The most efficient solution uses in-place marking and avoids creating a copy of the board. We leverage the fact that each cell's value is either 0 or 1. We can cleverly use the least significant bit to represent the current state (0 or 1) and the most significant bit to represent the next state.

Algorithm:

  1. Iteration 1: Count Live Neighbors and Update: Iterate through the board. For each cell:

    • Count the number of live neighbors (using a nested loop to check the 8 adjacent cells).
    • Based on the rules of the game, determine the next state of the cell. We encode this next state in the most significant bit of the cell's value:
      • If the cell is alive (currently 1) and will be dead (2), set its value to 2 (using bitwise operation 10).
      • If the cell is dead (currently 0) and will be alive (-1), set its value to -1 (using bitwise operation -1)

  2. Iteration 2: Update Final State: Iterate through the board again.
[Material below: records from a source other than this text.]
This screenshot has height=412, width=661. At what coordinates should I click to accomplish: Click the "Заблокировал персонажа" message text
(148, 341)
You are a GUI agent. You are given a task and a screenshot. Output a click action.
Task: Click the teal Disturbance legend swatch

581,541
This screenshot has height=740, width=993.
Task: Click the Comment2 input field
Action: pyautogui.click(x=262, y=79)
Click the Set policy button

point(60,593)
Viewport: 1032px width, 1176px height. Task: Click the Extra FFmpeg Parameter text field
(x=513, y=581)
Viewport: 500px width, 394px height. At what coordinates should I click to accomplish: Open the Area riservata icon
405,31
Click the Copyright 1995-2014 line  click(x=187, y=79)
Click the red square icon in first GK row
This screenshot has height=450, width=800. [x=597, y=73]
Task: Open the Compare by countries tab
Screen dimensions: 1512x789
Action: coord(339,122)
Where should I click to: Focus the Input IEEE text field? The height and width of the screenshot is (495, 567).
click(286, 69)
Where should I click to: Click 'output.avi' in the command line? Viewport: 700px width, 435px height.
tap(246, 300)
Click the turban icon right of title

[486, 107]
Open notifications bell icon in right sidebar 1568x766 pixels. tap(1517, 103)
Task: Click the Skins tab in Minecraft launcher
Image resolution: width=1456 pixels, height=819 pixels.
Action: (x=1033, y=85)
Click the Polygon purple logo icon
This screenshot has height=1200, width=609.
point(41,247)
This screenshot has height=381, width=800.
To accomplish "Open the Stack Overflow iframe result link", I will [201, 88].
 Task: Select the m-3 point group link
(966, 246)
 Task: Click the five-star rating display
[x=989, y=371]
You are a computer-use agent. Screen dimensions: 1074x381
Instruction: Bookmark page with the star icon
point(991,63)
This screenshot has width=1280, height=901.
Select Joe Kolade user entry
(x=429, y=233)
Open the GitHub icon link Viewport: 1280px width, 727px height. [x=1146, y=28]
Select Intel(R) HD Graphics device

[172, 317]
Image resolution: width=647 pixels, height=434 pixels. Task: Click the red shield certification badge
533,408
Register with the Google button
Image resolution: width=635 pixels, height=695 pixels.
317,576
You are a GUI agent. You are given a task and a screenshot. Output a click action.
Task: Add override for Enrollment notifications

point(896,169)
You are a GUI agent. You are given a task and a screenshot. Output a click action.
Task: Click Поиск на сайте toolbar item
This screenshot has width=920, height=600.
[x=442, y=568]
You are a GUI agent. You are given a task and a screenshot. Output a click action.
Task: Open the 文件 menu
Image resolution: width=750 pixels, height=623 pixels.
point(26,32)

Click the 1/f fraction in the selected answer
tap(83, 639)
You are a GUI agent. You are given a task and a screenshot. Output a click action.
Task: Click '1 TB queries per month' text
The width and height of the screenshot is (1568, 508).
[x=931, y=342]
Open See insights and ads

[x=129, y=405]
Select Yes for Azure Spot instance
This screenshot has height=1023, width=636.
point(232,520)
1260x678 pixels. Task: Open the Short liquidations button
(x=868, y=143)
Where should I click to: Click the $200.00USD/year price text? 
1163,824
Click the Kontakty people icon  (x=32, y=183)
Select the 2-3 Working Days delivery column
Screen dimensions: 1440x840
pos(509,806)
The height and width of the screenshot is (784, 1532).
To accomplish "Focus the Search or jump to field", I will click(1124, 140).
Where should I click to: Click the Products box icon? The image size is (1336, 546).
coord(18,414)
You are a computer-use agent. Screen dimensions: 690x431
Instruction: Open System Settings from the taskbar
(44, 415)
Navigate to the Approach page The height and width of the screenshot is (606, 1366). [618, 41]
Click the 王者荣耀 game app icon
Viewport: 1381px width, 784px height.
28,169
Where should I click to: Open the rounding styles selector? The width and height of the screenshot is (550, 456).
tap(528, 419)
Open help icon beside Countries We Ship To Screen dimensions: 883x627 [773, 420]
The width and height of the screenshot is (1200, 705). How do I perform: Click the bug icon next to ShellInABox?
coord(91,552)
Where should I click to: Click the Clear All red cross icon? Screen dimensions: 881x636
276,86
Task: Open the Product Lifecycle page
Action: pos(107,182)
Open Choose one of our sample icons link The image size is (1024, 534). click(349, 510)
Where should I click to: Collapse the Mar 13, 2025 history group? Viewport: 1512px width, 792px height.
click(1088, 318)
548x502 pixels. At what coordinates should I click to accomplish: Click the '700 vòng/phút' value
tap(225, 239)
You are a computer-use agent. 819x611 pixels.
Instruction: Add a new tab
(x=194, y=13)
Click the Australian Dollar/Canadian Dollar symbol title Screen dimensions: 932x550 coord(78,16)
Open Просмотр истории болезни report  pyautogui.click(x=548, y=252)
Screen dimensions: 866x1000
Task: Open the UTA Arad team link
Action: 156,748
For each cell, update its value based on the most significant bit:

    • If the most significant bit is set (value is 2 or -1), update the value to reflect the next state (0 or 1 using bitwise AND operations to preserve the least significant bit):

Time and Space Complexity:

  • Time Complexity: O(M * N), where M and N are the dimensions of the board. We iterate through the board twice.
  • Space Complexity: O(1). We perform the updates in-place, using only constant extra space.

Code Example (Python):

def gameOfLife(board):
    m, n = len(board), len(board[0])
    for i in range(m):
        for j in range(n):
            live_neighbors = 0
            for x in range(max(0, i - 1), min(m, i + 2)):
                for y in range(max(0, j - 1), min(n, j + 2)):
                    if (x, y) != (i, j) and board[x][y] & 1:  # Check current state (LSB)
                        live_neighbors += 1
            if board[i][j] & 1:  # Check current state (LSB)
                if live_neighbors < 2 or live_neighbors > 3:
                    board[i][j] |= 2  # Mark for death (set MSB)
            else:
                if live_neighbors == 3:
                    board[i][j] |= 2  # Mark for birth (set MSB)
 
    for i in range(m):
        for j in range(n):
            board[i][j] >>= 1  # Right-shift to reveal next state (LSB)

This Python code directly implements the bit manipulation approach for clarity. Other languages (Java, C++, etc.) would achieve the same using equivalent bitwise operators. Note that the core concept remains consistent across all languages: using the bit pattern to efficiently manage the current and next states within the existing board.